Эта книга, скорее всего, разобьет вам сердце.

Она отвратительна и прекрасна.

Она как ослепительный свет и вонючая грязь.

Это проверка болевого порога. Это настоящая пыточная.

Я её почти ненавижу, но задыхаюсь от нежности к ней.

Такими прочитанными книгами можно в тайне гордиться, как шрамами.


Не знаю почему и отчего, но книга сильно задела меня за живое. Последние главы я читала вся в слезах, и не могла никак успокоиться, мне было так больно и так обидно. Это же всего лишь книга, а мне так паршиво. Давно я так не плакала из-за книги. Я не знаю почему именно эта книга, и почему именно сейчас, но книга меня потрясла. Наверное, некоторым покажется, что все в этой книге немного преувеличено – слишком верные друзья, слишком удачная карьера у всех, слишком страшные страдания для одного человека если вообще можно так говорить про страдания). Но все равно даже если мозг пытается кидаться в меня этими недостатками, я чувствую, что книга достучалась до меня.


Когда думаешь, что герой (и вместе с ним, приставленный к нему волшебной силой злого гения, истощенный от переживаний ты) отмучился, выясняется, что все самое страшное поджидает на последних ста страницах романа, невыносимо, просто до одури печальных. Посреди какой-нибудь строчки накатывает чувство…словами не описать…


пара мыслей со спойлерами


1. О чем эта книга?

Думаю, она о том, что некие события накладывают отпечаток на всю оставшуюся жизнь.

О том, что хищники (гиены?) всегда находят своих жертв.

О том, что в людях сидят монстры и о человеческом равнодушие


2. Кому ее можно порекомендовать?

Честно? Я никаким знакомым не стала бы ее рекомендовать. Она очень тяжелая эмоционально. Если ты в депрессии - ты захочешь вскрыться, если у тебя все хорошо - после нее - ты захочешь вскрыться, у тебя все ровно - ты захочешь вскрыться.
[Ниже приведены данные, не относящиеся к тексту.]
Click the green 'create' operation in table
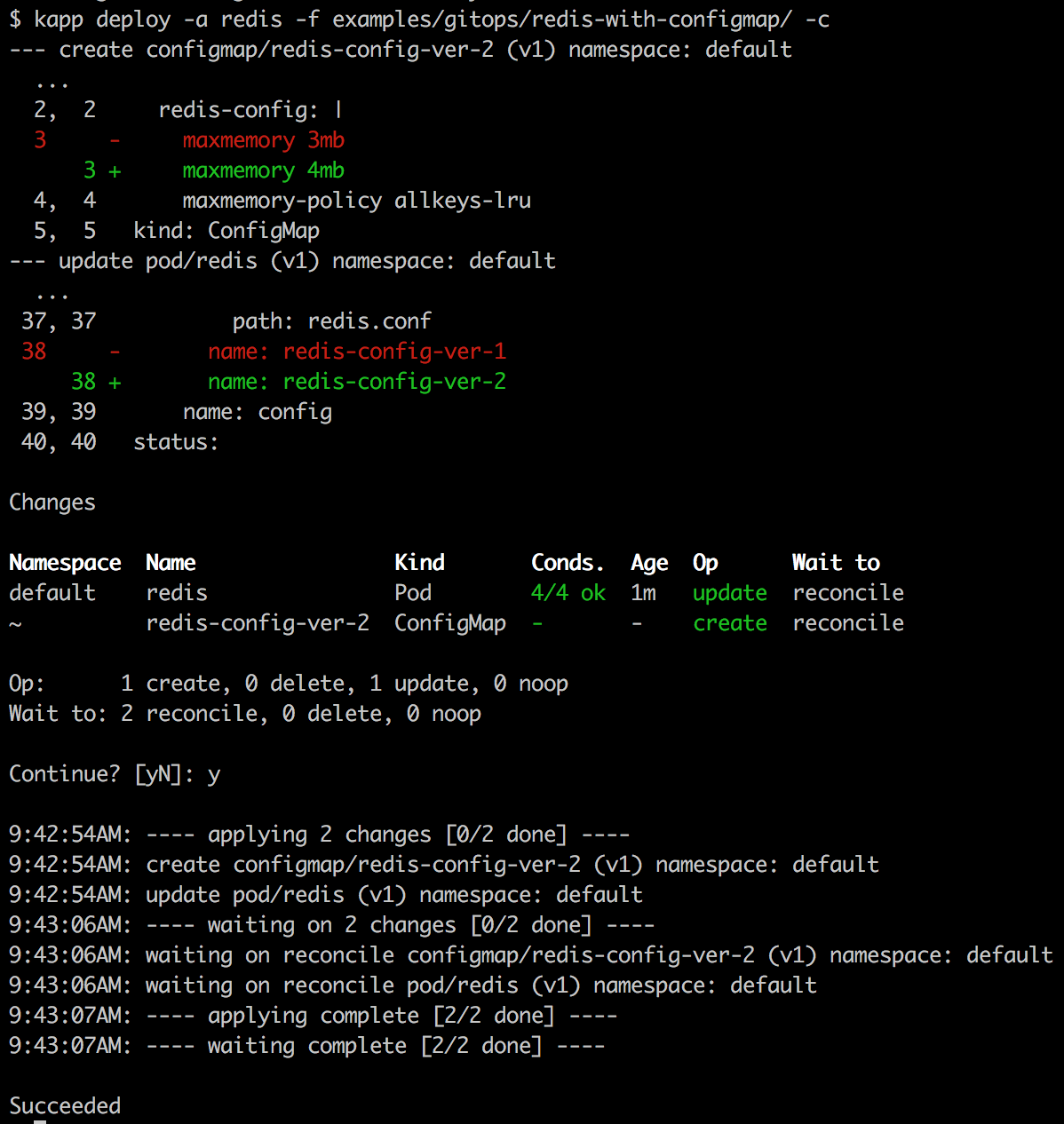This screenshot has width=1064, height=1124. pos(729,623)
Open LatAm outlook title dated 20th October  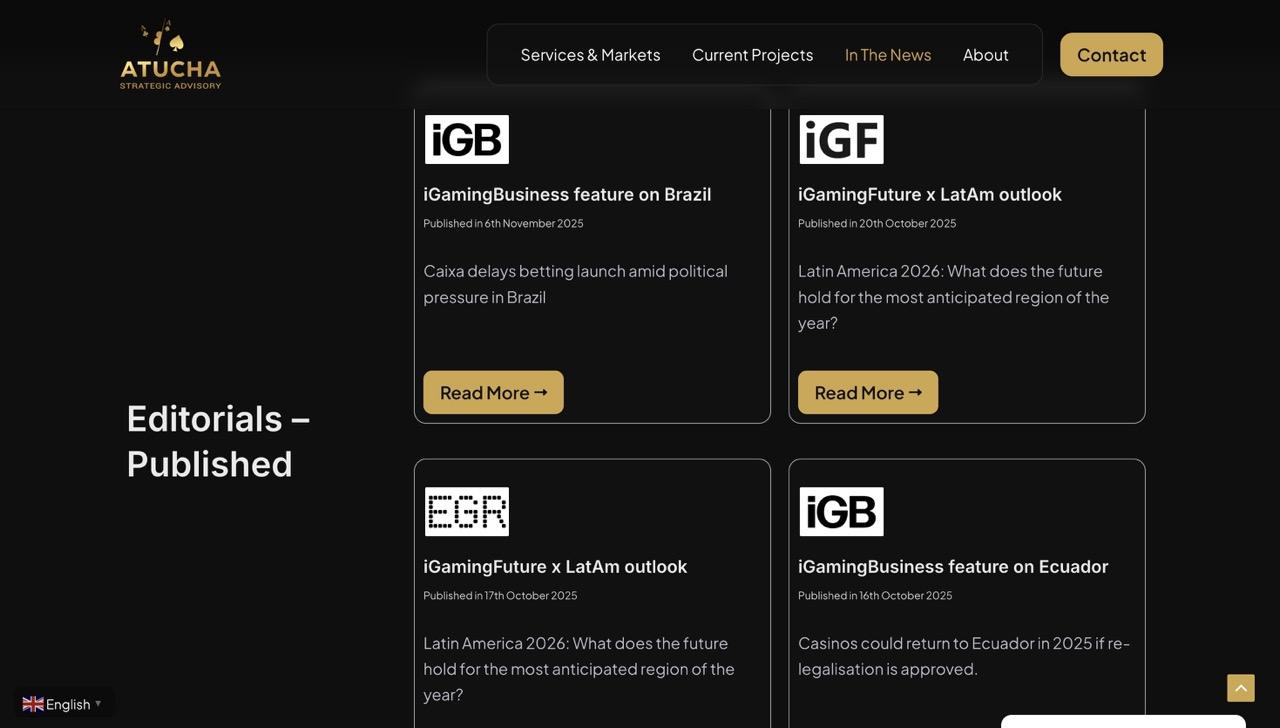pos(929,194)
Я не знаю, в какой эмоциональном состоянии ее можно читать, и дело даже не в том, что в ней много насилия/селф харма/эмоциональных страданий.


3. Сравнение с Донной Тартт "Щегол"

Э-э-э, с чего бы?

4. Если бы с Джудом работал бы психолог после его встречи с доктором Тейлером, то смог бы он психиологически выздороветь?

5. Можно ли сказать, что эта книга о равнодушии людей вокруг (то есть друзья Джуда знали, что он режет себя, но не влезали. если бы они были чуть более настойчивыми, то все могло сложиться по-другому?)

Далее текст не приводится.